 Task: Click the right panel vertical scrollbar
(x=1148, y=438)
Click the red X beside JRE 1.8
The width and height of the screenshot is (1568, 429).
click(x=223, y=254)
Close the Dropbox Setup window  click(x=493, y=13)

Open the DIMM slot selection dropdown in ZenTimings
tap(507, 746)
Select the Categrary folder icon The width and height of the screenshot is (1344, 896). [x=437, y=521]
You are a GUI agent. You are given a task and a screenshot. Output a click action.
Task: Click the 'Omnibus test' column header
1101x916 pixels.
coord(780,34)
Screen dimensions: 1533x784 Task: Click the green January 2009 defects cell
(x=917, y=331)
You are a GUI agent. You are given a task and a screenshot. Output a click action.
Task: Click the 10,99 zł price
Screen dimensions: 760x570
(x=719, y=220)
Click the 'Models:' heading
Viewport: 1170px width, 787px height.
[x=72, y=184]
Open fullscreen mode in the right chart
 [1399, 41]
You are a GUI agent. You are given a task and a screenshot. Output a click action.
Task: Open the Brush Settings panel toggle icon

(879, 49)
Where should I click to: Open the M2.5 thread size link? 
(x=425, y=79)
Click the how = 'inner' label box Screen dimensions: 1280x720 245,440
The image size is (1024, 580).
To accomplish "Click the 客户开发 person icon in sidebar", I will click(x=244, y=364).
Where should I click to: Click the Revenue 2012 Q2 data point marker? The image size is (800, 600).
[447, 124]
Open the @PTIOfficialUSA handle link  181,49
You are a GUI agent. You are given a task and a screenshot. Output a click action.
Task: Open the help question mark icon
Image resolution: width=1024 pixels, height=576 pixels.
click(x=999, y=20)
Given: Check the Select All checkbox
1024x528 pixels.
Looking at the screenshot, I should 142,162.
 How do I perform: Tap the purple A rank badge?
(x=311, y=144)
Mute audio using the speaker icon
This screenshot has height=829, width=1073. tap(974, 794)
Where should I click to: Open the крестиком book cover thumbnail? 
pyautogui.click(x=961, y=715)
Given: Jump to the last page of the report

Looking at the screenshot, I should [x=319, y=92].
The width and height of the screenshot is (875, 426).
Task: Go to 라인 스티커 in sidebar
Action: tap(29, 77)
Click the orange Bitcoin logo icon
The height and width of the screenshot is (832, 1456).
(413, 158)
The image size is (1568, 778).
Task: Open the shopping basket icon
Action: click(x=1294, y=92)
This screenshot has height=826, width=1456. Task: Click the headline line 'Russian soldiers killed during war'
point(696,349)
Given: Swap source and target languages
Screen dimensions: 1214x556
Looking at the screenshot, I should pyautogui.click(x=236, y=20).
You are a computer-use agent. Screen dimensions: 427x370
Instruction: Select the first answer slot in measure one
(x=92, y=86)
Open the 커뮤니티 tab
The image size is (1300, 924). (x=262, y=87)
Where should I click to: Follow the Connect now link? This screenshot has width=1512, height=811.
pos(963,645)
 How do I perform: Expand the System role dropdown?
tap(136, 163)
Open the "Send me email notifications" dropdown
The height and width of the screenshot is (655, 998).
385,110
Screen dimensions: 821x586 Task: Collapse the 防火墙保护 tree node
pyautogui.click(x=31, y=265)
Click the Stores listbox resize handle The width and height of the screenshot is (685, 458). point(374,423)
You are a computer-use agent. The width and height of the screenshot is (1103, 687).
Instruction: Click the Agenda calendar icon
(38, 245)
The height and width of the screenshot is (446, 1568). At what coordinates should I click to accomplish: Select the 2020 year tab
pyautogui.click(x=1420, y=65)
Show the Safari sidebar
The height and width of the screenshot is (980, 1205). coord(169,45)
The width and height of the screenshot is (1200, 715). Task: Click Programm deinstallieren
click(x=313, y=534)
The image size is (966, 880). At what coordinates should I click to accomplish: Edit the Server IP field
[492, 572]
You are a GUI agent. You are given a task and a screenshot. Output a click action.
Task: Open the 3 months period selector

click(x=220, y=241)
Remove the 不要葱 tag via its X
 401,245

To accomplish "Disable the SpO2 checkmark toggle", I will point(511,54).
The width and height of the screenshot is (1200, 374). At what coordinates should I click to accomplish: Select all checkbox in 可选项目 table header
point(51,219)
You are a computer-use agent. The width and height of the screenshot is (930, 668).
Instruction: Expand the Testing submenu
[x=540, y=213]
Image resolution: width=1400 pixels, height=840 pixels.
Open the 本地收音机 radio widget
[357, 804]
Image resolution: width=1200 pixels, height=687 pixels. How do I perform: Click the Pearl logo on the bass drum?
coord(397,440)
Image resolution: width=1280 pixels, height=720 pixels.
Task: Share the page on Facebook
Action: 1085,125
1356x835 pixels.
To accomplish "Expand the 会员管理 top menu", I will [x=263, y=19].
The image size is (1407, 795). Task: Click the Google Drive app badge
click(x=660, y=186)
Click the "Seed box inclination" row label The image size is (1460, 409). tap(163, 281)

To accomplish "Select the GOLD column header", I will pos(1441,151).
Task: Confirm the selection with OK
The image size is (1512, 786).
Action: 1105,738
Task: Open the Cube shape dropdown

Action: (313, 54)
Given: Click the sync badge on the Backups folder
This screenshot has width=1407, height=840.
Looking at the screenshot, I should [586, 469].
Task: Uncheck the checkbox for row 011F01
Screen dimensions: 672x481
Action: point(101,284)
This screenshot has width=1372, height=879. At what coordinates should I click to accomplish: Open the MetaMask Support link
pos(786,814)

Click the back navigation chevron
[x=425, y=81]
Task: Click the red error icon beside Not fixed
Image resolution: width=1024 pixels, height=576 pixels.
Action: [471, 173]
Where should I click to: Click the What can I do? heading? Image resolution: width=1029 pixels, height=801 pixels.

> Objective
Show every line in the rows above that contains the word "This".

> In response
This screenshot has height=829, width=1073. tap(974, 794)
This screenshot has height=826, width=1456. Task: Click the headline line 'Russian soldiers killed during war'
Where should I click to: Follow the Connect now link? This screenshot has width=1512, height=811.
This screenshot has width=1407, height=840.
This screenshot has width=1372, height=879. At what coordinates should I click to accomplish: Open the MetaMask Support link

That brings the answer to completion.